Restoration of an impaired TGF-beta1 autocrine growth-inhibitory circuit results in growth inhibition of ovarian epithelial cancer cells and complete inhibition of their tumorigenicity

The disruption of the transforming growth factor beta1 (TGF-beta1) autocrine growth-suppressive circuit is a major and possibly early event mediating the malignant transformation of normal epithelia. TGF-beta1 is secreted as a latent homodimer-peptide that, upon activation, binds a receptor complex. This in turn activates a signal transduction cascade that results in proliferation inhibition of epithelial cells.
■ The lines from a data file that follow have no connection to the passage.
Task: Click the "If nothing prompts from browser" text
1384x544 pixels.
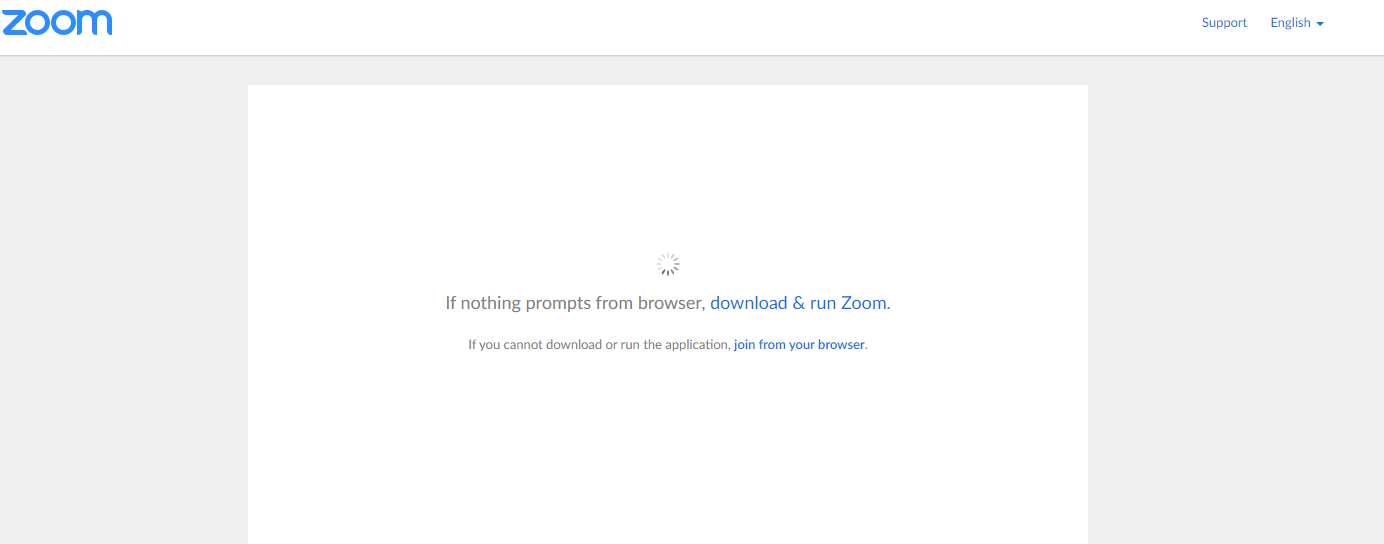Action: click(x=575, y=303)
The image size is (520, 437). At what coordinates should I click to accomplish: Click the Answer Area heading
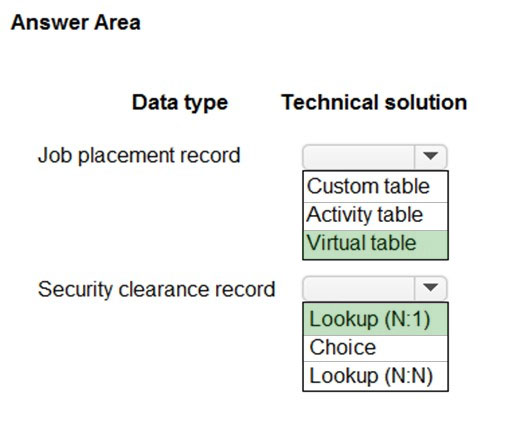(76, 23)
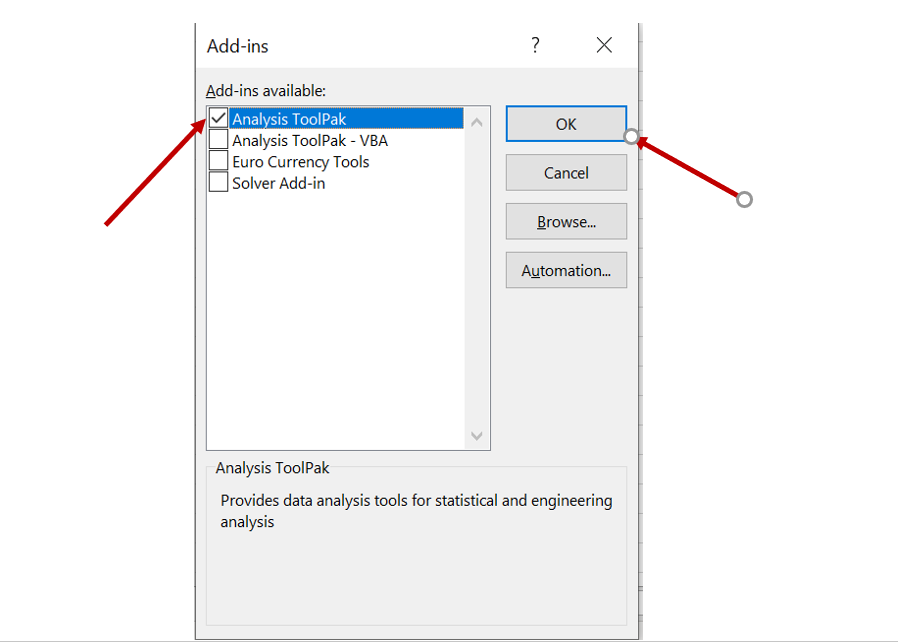Open the Browse dialog
Viewport: 898px width, 642px height.
click(x=566, y=221)
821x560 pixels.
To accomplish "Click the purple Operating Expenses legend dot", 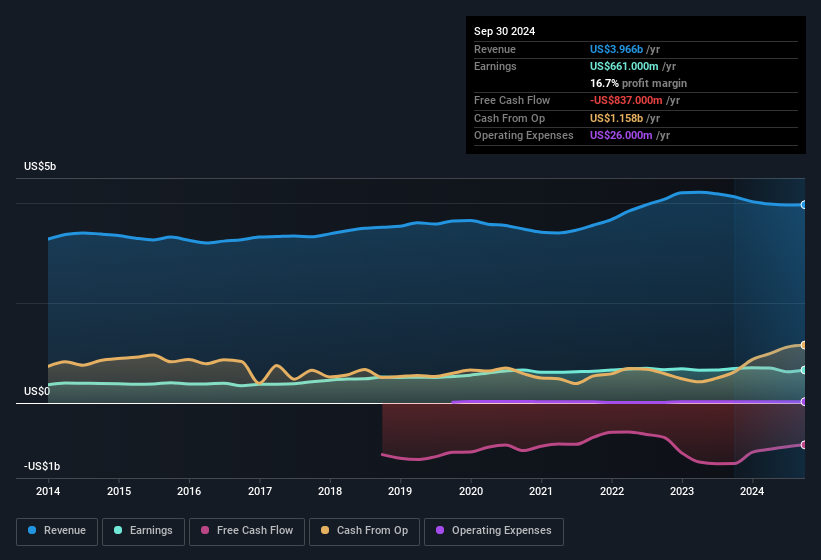I will click(440, 531).
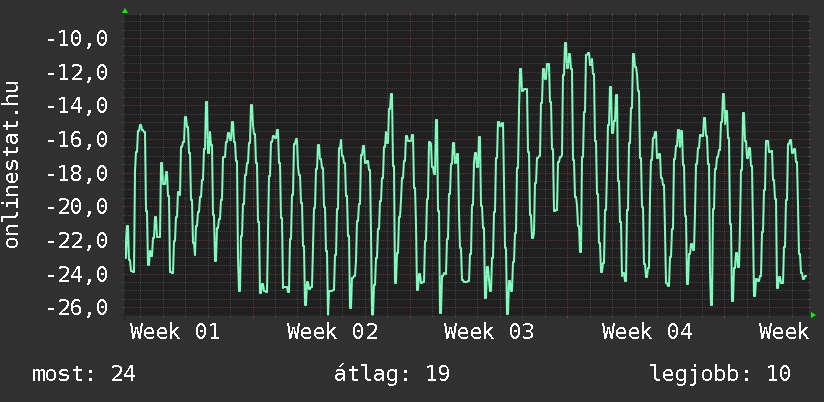This screenshot has height=402, width=824.
Task: Click the -10,0 y-axis label
Action: [x=77, y=40]
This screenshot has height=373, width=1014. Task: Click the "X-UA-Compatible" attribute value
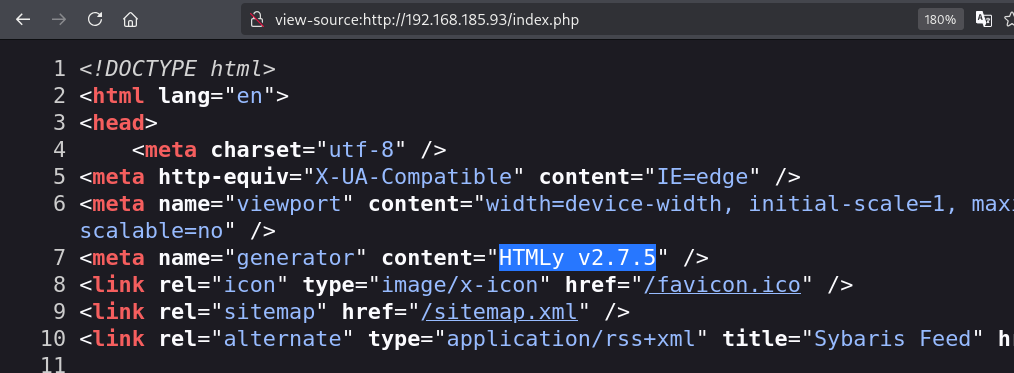414,176
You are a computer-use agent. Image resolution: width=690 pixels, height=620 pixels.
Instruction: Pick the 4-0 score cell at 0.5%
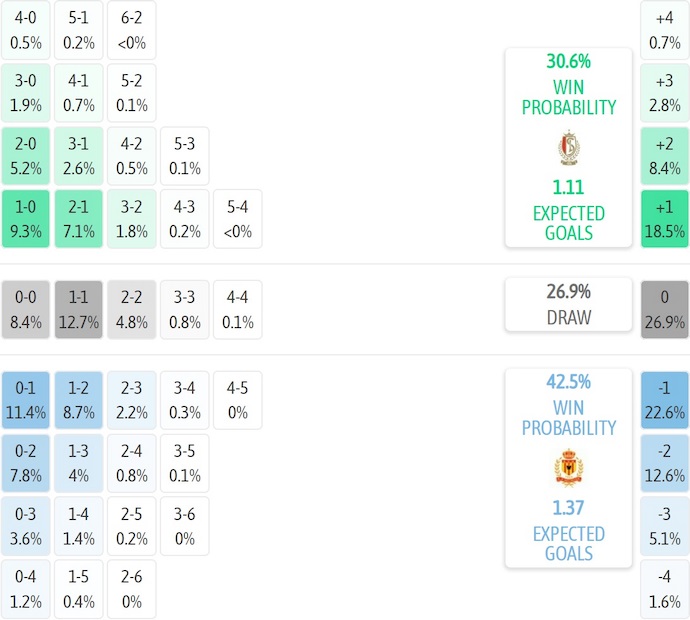pyautogui.click(x=26, y=31)
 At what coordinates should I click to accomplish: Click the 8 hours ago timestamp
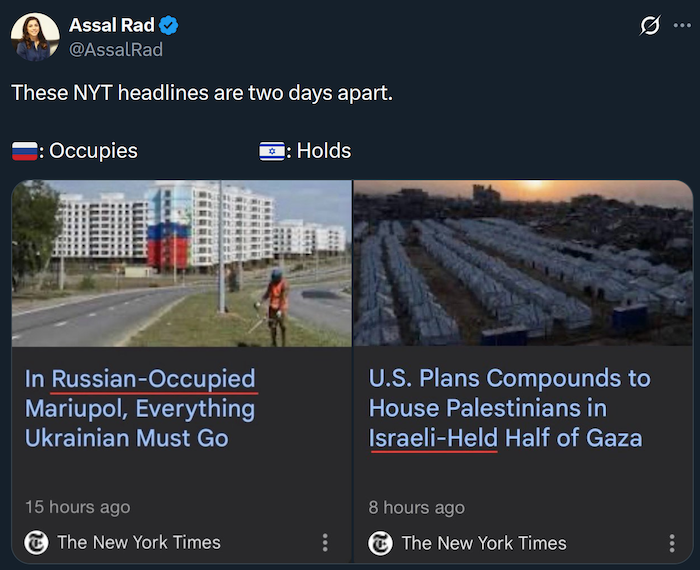click(416, 507)
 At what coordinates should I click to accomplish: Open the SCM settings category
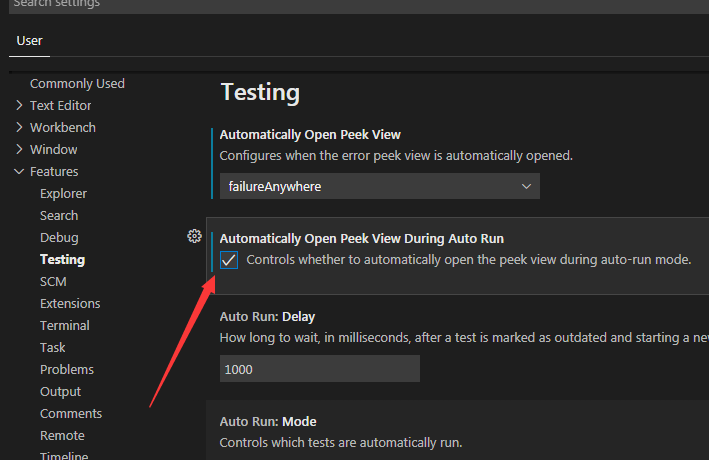tap(53, 281)
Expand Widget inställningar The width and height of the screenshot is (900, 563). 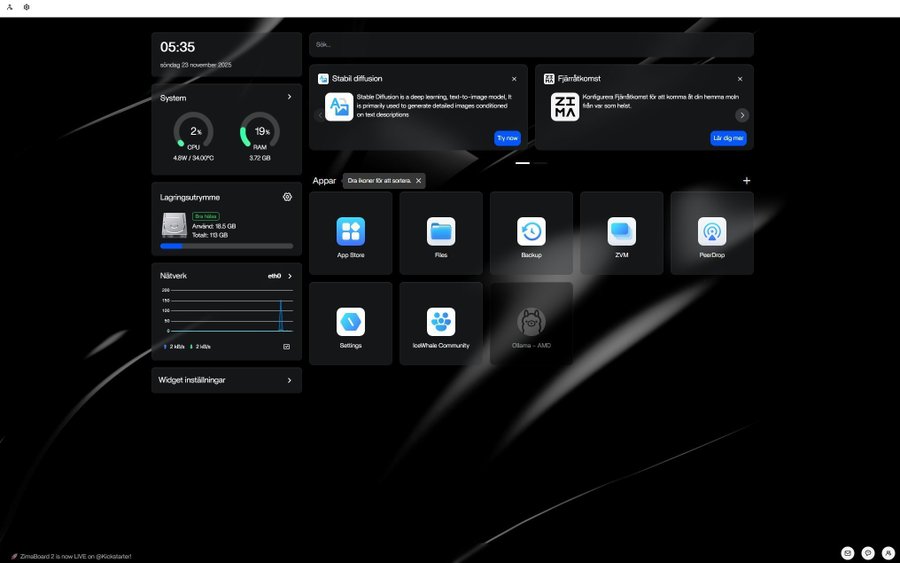click(x=289, y=380)
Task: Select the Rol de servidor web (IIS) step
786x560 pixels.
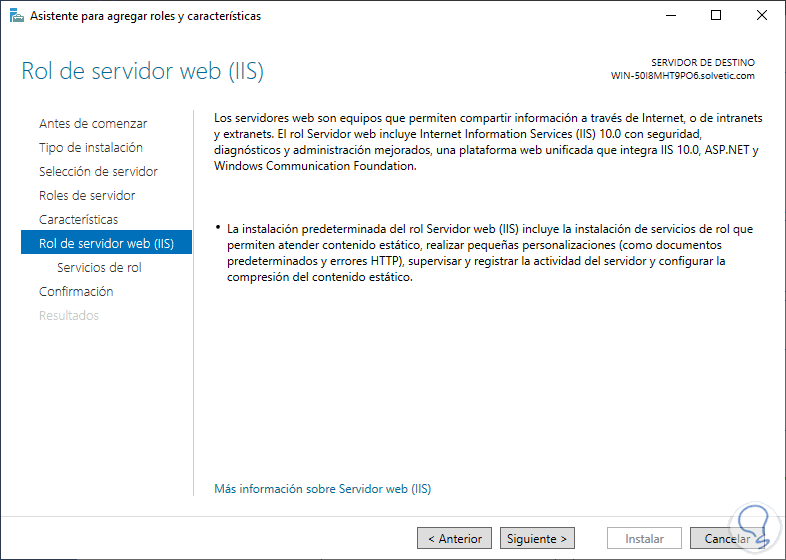Action: 106,243
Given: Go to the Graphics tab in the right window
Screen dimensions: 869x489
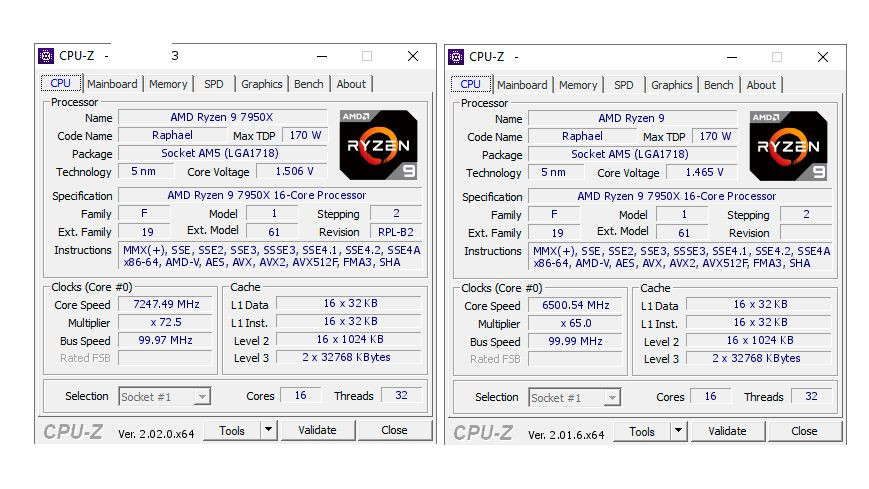Looking at the screenshot, I should coord(672,85).
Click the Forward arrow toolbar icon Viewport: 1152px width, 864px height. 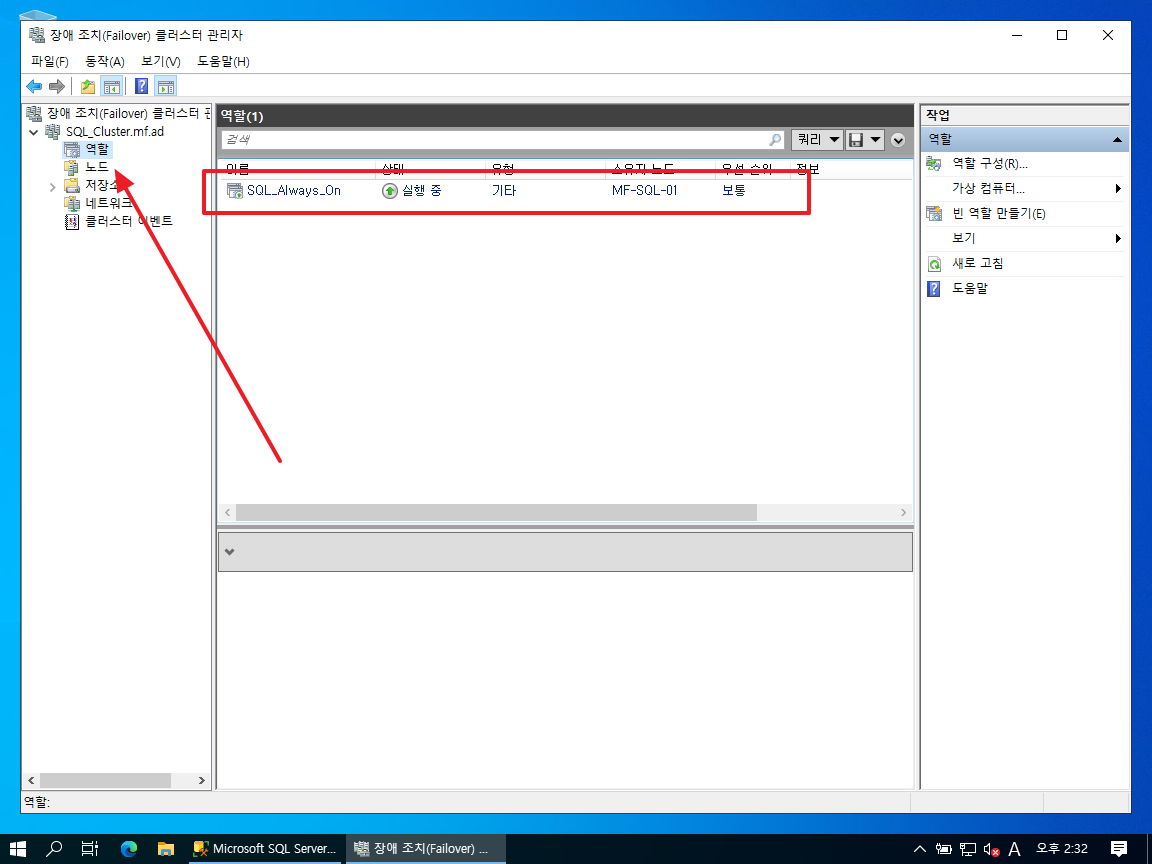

The growth-inhibitory pathway can be interrupted at several levels: insufficient secretion and activation of TGF-beta1 ligand, mutational inactivation of the receptors or signal transduction intermediates or at the level of the nuclear effector molecules. We have investigated the effect of restoring the growth-inhibitory autocrine circuit in epithelial cancer cells that have retained sensitivity to growth inhibition by TGF-beta1 but which produce and secrete insufficient amounts of endogenous peptide. These cancer cells were transduced with a recombinant adenovirus containing a TGF-beta1 cDNA driven by a CMV promoter and coding for a constitutively bioactive TGF-beta1 peptide. Restituting the TGF-beta1 autocrine growth-suppressive circuit in these cancer cells had a potent growth-inhibitory effect in vitro. Moreover, in vitro transduced cells lost their tumorigenicity in nude mice. As disruption of TGF-beta's autocrine growth circuit is thought to be an early event in the malignant transformation of several epithelial cancers, early correction of this defect might in the future lead to cancer preventive strategies.